***** SUPPLIED RECORDS

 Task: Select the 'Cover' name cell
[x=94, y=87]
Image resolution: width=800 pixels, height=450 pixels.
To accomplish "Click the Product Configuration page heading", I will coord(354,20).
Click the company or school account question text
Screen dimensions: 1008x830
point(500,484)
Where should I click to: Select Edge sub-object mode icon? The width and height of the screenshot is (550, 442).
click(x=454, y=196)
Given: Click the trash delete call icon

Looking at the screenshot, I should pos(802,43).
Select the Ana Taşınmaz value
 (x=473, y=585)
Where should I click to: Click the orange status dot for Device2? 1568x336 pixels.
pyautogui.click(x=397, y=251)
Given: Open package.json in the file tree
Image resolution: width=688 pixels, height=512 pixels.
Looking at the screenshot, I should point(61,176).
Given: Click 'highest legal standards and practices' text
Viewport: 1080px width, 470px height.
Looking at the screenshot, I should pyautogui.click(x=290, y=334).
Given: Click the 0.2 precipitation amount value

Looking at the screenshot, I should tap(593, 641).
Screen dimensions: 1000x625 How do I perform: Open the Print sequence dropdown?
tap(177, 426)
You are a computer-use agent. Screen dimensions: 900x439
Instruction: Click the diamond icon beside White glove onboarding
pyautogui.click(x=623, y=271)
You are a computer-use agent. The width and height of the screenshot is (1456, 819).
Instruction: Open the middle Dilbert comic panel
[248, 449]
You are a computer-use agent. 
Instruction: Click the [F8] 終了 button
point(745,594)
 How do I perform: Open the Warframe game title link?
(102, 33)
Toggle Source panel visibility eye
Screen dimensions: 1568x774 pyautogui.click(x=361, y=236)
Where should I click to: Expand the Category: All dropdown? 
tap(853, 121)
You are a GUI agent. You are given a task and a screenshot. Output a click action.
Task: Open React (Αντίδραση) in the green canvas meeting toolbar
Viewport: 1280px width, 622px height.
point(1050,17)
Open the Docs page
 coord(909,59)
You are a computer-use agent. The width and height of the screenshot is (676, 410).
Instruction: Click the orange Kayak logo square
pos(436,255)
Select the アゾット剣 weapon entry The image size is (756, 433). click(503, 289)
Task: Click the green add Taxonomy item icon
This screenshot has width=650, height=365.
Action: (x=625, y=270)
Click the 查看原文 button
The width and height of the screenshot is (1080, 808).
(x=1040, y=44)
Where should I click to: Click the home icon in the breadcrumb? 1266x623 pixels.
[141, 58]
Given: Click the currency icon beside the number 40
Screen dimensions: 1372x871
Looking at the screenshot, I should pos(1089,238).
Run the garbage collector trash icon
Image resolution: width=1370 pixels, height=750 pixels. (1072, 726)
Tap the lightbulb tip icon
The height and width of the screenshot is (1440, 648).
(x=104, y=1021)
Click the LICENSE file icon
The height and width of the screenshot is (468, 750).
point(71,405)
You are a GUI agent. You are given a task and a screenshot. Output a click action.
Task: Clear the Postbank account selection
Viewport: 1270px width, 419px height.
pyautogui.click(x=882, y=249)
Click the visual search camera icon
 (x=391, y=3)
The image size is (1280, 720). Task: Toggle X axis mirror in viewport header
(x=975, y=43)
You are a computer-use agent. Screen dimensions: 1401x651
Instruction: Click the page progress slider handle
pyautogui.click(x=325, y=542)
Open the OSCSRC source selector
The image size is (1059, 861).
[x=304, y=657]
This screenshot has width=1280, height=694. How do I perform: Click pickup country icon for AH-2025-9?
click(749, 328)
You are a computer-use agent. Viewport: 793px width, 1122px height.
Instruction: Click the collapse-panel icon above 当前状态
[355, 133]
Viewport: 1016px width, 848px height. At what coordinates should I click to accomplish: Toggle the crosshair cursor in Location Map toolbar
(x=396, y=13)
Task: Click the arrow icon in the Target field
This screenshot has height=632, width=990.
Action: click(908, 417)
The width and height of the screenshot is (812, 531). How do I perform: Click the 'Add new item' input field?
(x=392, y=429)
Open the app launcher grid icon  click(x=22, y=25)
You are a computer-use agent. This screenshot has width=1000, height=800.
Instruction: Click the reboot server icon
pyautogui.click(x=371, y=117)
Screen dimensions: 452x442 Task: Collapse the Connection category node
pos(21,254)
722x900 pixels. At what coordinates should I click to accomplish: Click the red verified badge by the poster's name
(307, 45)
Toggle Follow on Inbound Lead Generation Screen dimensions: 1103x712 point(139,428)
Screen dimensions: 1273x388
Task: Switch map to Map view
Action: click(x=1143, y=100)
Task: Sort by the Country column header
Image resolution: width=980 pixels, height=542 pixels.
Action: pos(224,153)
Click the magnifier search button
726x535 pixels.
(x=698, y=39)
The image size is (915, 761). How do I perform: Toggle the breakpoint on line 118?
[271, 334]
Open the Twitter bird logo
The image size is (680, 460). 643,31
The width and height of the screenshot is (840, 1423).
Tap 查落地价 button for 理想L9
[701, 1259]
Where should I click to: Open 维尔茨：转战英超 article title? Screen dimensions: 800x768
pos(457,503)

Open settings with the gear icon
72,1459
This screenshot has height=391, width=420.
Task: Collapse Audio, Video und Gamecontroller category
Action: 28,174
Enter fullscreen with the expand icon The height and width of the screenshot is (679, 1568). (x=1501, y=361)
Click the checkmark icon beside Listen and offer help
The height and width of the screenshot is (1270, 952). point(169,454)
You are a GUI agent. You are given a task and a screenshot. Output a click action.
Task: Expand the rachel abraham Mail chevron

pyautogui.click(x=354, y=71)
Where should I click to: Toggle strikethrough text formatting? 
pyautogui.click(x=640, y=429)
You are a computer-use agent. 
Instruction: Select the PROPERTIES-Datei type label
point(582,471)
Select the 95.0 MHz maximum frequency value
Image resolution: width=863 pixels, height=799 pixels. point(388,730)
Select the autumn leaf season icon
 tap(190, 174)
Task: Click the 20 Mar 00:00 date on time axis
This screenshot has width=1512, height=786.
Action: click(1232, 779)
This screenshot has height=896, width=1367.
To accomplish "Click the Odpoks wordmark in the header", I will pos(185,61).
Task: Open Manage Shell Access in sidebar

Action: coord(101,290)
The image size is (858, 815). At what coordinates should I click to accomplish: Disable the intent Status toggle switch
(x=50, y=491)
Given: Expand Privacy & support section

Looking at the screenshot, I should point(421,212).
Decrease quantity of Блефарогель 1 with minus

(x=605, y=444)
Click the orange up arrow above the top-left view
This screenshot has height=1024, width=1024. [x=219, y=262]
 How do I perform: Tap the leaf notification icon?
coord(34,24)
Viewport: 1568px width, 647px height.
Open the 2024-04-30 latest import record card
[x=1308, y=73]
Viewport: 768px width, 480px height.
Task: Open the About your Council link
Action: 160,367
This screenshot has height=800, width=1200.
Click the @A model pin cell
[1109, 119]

**********

> [ABOUT THIS EXERCISE]
Give back one number only: the count of lines in the entries that hold the string "green".

> [FINISHED TASK]
2